Explain SMBC — the wiki for Saturday Morning Breakfast Cereal

2014-05-26

2014-05-26 View on smbc-comics.com → 1 revision
2014-05-26
Votey panel for 2014-05-26
This explanation is incomplete or may contain errors. It was generated by AI and has not yet been reviewed by a human editor.

Explanation

The Joke

A woman gives a lecture explaining that if a microorganism is transmitted sexually, it does best with a sexually active host. Therefore, the microorganism"s genes would have evolved to manipulate its host into having more sex. She proposes that sexually transmitted infections (STIs) could cause social standing changes, like making the host more attractive. She labels this the "STD Optimum," also known as the "grass median." She explains that beyond this optimum, individuals with a diverse collection of non-dangerous sexual pathogens become the attractive, popular people at bars -- they are "the unknown heroes of the dating scene" who go out, identify desirable but single people, boost their confidence, take them home, and then leave before things get serious, thus serving as a social good.
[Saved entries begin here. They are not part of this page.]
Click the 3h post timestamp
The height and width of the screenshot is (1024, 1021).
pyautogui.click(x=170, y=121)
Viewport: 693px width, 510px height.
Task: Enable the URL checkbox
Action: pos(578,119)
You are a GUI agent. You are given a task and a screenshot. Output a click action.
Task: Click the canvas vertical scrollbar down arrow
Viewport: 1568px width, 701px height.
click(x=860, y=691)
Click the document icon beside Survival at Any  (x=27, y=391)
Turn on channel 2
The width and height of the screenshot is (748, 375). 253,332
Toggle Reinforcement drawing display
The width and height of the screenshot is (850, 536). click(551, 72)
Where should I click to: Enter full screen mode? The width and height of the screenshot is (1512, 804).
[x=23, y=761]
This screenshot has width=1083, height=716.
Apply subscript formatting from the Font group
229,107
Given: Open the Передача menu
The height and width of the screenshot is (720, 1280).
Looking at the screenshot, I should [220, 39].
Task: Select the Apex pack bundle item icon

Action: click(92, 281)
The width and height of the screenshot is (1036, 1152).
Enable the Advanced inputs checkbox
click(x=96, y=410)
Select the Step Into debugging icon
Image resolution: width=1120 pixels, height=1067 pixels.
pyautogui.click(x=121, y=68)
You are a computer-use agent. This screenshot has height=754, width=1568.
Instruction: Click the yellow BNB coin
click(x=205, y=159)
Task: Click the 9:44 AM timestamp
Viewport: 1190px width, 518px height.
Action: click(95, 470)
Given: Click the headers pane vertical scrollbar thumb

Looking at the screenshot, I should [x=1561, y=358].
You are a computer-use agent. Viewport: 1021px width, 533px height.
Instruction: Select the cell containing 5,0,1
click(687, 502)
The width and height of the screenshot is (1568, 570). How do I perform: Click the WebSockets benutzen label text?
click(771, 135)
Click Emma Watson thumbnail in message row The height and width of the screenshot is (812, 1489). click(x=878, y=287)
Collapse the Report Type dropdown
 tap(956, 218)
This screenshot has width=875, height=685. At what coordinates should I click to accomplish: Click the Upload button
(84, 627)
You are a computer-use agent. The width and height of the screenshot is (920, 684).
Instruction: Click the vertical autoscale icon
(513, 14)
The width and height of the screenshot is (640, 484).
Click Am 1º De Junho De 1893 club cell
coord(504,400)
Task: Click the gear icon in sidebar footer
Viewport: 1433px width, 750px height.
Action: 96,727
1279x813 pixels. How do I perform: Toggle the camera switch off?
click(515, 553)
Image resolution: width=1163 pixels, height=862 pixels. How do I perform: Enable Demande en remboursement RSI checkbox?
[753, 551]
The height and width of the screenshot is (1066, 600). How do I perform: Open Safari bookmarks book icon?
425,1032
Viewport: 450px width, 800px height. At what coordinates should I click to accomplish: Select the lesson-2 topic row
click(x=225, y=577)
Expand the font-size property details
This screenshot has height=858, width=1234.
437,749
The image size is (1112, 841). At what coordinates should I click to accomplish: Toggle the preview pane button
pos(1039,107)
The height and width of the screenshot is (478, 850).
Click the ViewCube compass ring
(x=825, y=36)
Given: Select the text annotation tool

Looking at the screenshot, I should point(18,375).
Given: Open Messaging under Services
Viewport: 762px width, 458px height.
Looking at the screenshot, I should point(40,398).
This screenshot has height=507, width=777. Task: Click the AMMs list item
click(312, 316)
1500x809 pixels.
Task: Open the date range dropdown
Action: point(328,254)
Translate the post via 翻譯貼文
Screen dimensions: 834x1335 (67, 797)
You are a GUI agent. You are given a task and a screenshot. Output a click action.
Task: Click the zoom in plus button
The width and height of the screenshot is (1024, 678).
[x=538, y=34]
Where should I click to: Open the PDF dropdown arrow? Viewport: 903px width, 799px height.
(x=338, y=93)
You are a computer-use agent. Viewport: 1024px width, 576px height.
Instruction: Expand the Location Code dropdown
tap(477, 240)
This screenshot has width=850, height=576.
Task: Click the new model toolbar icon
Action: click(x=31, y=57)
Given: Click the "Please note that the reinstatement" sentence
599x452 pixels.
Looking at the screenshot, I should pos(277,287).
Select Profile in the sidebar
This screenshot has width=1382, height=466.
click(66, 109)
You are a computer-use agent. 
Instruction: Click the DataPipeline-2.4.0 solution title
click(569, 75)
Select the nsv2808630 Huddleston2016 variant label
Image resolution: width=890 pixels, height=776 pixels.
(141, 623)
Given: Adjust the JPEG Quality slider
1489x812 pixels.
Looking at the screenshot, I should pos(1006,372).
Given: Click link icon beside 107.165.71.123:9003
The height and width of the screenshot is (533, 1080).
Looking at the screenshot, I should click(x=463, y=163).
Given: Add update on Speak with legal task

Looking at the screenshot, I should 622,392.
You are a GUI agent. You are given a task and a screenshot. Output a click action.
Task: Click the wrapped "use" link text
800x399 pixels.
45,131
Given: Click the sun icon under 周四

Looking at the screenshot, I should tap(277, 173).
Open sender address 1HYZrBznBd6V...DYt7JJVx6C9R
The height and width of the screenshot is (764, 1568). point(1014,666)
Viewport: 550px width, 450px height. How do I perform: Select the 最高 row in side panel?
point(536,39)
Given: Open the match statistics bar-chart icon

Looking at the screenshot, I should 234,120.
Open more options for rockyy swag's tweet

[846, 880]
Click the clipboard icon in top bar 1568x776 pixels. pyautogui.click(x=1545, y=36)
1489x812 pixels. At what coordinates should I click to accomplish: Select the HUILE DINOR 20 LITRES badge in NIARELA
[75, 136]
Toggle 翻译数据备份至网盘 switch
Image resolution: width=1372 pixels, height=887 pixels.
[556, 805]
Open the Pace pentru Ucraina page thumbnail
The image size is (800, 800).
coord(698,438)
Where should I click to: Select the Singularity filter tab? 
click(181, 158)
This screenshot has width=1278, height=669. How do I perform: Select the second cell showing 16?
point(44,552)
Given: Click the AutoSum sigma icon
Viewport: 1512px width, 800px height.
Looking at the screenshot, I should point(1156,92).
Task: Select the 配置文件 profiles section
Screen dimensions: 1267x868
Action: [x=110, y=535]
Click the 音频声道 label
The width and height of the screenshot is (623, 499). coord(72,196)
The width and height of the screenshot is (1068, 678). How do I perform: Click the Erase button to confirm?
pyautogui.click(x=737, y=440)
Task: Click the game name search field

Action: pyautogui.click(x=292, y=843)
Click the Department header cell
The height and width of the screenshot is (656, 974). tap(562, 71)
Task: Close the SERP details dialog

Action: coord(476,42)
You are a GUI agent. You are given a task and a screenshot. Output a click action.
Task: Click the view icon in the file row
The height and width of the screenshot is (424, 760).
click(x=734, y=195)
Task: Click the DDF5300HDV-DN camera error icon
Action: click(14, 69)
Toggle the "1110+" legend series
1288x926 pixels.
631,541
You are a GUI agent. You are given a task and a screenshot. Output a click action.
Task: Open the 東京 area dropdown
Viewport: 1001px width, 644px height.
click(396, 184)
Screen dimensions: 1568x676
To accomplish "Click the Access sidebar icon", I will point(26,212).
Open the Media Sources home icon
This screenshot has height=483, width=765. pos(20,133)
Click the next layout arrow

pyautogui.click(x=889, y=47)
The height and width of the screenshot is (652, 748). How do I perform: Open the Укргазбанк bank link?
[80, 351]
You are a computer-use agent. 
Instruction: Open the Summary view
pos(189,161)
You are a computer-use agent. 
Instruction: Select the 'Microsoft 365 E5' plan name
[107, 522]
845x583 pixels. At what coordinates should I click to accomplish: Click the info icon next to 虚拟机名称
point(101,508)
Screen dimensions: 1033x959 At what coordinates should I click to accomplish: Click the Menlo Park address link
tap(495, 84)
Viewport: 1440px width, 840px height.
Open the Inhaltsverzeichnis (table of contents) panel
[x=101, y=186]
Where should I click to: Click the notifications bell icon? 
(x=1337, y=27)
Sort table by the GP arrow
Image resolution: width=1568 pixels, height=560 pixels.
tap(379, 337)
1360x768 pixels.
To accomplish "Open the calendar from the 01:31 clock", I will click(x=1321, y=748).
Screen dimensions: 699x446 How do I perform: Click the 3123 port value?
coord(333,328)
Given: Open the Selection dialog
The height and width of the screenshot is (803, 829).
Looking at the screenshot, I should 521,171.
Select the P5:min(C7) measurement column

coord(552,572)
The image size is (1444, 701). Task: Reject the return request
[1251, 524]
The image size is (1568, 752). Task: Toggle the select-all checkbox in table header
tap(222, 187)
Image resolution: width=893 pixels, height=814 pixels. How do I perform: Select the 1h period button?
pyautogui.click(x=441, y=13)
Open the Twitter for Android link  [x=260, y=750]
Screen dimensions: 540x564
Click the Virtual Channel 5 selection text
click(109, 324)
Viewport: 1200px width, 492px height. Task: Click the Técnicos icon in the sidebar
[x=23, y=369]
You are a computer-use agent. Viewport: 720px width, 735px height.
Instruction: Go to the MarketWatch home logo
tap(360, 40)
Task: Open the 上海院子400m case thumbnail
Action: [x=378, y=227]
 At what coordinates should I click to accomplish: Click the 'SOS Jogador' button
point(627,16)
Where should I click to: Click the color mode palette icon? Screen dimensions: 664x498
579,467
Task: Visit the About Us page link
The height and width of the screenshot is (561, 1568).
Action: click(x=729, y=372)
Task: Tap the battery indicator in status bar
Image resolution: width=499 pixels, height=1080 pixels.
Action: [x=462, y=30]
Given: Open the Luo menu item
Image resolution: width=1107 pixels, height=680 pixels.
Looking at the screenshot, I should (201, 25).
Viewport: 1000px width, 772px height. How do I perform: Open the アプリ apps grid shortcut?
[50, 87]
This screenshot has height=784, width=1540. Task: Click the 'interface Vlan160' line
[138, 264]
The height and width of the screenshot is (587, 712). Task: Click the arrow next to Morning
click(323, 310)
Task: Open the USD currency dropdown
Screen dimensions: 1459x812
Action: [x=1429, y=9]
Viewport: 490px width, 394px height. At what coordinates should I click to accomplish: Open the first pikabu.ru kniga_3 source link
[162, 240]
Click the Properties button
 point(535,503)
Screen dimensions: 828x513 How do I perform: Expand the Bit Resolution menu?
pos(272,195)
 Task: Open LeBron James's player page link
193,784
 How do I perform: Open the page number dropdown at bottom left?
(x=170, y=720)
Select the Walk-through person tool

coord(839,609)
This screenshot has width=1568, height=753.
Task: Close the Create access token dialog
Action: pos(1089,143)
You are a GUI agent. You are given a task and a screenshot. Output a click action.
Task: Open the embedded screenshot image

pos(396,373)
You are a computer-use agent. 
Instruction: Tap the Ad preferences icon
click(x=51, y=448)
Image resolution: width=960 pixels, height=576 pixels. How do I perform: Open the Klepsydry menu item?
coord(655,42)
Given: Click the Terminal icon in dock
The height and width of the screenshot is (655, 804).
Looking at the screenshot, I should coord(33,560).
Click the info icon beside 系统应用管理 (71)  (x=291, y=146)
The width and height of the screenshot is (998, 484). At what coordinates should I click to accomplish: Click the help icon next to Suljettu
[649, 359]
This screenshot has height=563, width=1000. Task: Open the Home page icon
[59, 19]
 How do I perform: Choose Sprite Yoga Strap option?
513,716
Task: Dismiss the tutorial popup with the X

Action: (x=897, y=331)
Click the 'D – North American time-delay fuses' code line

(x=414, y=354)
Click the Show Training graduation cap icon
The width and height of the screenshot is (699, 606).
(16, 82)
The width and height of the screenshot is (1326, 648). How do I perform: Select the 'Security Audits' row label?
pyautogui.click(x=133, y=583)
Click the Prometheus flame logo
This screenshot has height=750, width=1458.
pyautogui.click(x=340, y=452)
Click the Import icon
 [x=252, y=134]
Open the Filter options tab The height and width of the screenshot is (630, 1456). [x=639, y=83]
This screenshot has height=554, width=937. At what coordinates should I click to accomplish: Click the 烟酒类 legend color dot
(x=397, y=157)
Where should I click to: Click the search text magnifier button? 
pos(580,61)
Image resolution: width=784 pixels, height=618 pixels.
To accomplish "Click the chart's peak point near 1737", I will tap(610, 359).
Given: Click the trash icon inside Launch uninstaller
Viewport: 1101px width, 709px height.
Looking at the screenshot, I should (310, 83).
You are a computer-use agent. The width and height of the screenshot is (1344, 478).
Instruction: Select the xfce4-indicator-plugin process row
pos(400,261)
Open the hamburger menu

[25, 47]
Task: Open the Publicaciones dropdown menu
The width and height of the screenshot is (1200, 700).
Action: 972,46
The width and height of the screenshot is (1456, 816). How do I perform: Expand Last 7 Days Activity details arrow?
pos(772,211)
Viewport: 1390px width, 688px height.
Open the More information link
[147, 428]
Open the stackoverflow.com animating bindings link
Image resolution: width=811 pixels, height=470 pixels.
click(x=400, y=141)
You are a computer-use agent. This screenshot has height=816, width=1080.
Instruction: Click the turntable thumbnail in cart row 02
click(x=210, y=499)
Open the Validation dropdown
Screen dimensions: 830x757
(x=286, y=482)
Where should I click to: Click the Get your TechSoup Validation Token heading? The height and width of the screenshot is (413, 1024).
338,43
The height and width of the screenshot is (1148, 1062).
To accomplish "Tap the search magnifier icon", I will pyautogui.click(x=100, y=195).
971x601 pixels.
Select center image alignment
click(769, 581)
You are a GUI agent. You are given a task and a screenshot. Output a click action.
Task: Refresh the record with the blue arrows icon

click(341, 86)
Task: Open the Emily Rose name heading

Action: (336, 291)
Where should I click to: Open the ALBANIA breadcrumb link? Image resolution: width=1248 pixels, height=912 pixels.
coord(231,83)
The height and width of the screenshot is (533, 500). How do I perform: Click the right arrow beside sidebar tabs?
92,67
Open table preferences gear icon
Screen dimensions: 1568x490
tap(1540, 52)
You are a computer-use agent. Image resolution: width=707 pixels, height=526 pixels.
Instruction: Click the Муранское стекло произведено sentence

When asked if she believes any of this, she says, "No, but it makes me feel better about my life choices."

The Humor

The comic takes genuine evolutionary biology concepts -- that sexually transmitted organisms benefit from hosts who have more sexual partners -- and extrapolates them to an absurd conclusion: that having lots of STIs actually makes you more attractive and socially beneficial. The lecturer constructs an elaborate pseudo-scientific framework to reframe promiscuity and casual sex as a noble public service driven by microbial evolution. The punchline reveals the entire lecture was motivated not by scientific inquiry but by the speaker"s desire to rationalize her own lifestyle. The humor lies in using the veneer of academic rigor to construct an elaborate justification for behavior the speaker feels insecure about.

References

  • Parasite manipulation of host behavior: A real phenomenon in evolutionary biology where parasites alter their host"s behavior to increase transmission. For example, Toxoplasma gondii is known to make infected rodents less afraid of cats, increasing the chance the parasite completes its life cycle.
  • Sexually transmitted infections and evolution: There is genuine scientific research on how STIs evolve to maximize transmission, including theories about how they might influence host behavior.